Donne d’Africa, un nuovo inizio

Triennale di Milano, Salone d’onore, Viale Alemagna 6
Mercoledì 14 giugno 2006, dalle 9.30 alle 13.00 – dalle 14.30 alle 17.00
Ingresso libero

 

L’Africa in soccorso dell’occidente? Se è così, occorre che essa prenda il fiato, si attrezzi di tutto punto, perché altrimenti rischia di soffocare, se non addirittura di annegare, in questo salvataggio. Infatti, bisognerebbe giungere a un’autentica presa di coscienza dell’Africa, per se stessa. Un’autonomia di pensiero è necessaria per un rifiorire della dignità… la costruzione di un pensiero proprio in rapporto con le realtà sociali, politiche e storiche. Questa presa di coscienza è presente nella nuova generazione di intellettuali che sviluppa una riflessione per una nuova Africa. È presente nel dinamismo delle donne e degli artisti“.
Dalla prefazione a un libro appena uscito (L’Africa in soccorso dell’Occidente, Ed. Emi, Bologna) di Odile Sankarà, artista di teatro e di cinema, sorella del presidente Thomas Sankara, ucciso in Burkina Faso nel 1987. Un buon punto di partenza per un convegno che “buchi” l’informazione stereotipata sull’Africa.

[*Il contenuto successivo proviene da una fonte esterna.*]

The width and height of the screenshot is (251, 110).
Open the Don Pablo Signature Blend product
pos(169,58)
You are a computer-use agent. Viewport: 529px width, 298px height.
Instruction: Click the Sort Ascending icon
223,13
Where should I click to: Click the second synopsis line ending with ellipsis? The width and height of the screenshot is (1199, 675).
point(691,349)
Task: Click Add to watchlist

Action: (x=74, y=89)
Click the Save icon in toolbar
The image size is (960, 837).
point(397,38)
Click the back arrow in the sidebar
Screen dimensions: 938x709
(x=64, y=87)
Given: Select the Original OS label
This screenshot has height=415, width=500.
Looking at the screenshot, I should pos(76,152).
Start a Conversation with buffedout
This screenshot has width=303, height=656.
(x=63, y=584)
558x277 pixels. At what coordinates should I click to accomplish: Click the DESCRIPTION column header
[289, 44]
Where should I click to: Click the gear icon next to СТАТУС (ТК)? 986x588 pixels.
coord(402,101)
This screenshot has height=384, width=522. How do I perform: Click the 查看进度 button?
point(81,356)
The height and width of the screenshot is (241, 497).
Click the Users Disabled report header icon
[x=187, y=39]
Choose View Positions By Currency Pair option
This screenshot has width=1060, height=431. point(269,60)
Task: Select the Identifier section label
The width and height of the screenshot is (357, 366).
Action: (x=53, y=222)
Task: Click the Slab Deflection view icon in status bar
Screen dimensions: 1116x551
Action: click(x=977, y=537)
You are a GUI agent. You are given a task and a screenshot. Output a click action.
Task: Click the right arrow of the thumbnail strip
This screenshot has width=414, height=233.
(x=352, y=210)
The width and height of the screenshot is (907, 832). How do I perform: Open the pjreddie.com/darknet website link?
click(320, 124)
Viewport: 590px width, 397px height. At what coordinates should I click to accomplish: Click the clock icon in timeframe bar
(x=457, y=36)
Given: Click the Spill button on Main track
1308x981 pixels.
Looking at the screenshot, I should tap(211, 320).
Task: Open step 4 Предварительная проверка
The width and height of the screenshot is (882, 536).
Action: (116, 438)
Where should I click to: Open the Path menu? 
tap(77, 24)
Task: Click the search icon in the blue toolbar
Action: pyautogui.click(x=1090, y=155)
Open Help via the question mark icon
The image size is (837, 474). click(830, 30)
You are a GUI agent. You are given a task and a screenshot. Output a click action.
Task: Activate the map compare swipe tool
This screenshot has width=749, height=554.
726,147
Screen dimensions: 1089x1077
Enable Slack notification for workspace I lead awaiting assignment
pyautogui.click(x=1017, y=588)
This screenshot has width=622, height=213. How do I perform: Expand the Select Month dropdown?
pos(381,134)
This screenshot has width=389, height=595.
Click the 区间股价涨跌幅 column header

Mercoledì 14 giugno, nel Salone d’onore della Triennale di Milano, protagoniste del convegno saranno due donne africane di fama internazionale, che lavorano in ambiti diversi per lo sviluppo dei propri Paesi e che avvieranno i lavori dell’intera giornata: Odile Sankarà, appunto, ed Elizabeth Tarira (primario dell’ospedale Saint Albert nella savana dello Zimbabwe, dove il Cesvi ha avviato il progetto anti-AIDS nel marzo 2001). Interventi diversi sull’arte, la cultura, l’ambiente, la salute, la lotta alla povertà nel continente nero.

Intorno a loro molte altre esponenti africane e italiane, protagoniste di progetti di cooperazione e di sviluppo tra l’Italia e l’Africa: Yvonne Barthies, sudafricana, che si batte contro gli abusi a donne e minori; Vita Cosentino, della Libreria delle Donne di Milano; Maryan Mohamud Gacal consulente di Swea (Shabeli Women Entrepreneurs Association), confederazione di associazioni a cui aderiscono 3000 donne imprenditrici in Somalia; Marya Isamil, leader della comunità somala in Italia; e infine Margherite Lottin Welly, Presidente dell’associazione Interculturale Griot, camerunese, con una testimonianza sulle difficoltà che incontra come donna del continente nero in quello che oggi è la sua casa: l’Occidente.

Padre Giulio Albanese, Direttore Scientifico dei progetti Italia-Africa, chairman della giornata.